"Abu Taubah took pictures of his cat and of the food he liked"
But why had Taubah (Arabic for "repentance") chosen the path of jihad as a response to injustice? And weren't Isis committing injustices too? Soon I would question him about this. But first, I wanted to know about his past.
Half in jest, I probed him based on what I knew about the profiles of some jihadis: "Let me guess… in your pre-Islam life, you were in a gang of some sort, took drugs and went to jail?" He replied with "no comment".
He was only prepared to reveal that his past was "bad" and that he looked on the bright side now: "When life gives you lemons, you make lemonade."
Taubah gradually began to open up more, telling me he went to university in the UK, enjoyed Muay Thai, playing chess and once had a dog. He said his family didn't understand him, but he loved them and missed them - the Nigerian side (he never knew the Irish side).
In Syria, he cooked meals with his friends, adopted a cat and liked the "halal partying" on Eid, which meant "eating food and having fun with the ikhwan [brothers]". Taubah even learned to speak Arabic by mixing with the other fighters. He told me there were many foreign fighters living with their families in Raqqa, where it was "easier not to sin".

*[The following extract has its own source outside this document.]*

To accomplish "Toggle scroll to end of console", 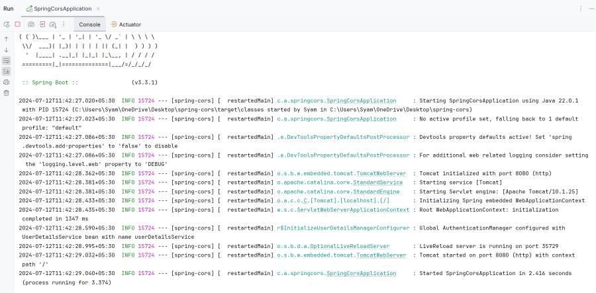I will (7, 71).
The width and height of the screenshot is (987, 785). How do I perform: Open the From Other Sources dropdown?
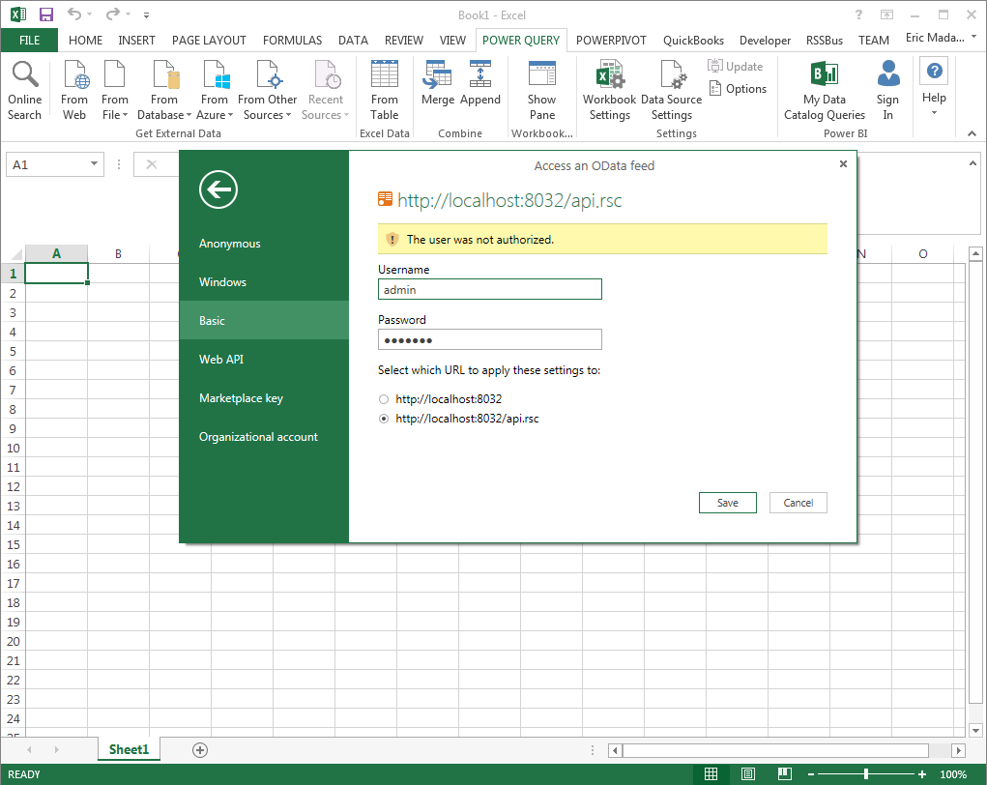pyautogui.click(x=267, y=87)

Despite his online persona, I wasn't sure if Taubah actually engaged in combat. When I asked what job he did for Isis, he vaguely told me: "We work for Allah in the day and rest at night." He said he couldn't reveal details for security reasons, nor did he want to jeopardise his family in any way. But I wondered if his withholding information might also have been because he planned to return home.
As well as bombarding me with jihadi literature, Taubah also asked questions like "how many countries have you travelled to?" and "what's the most horrific thing you've seen?"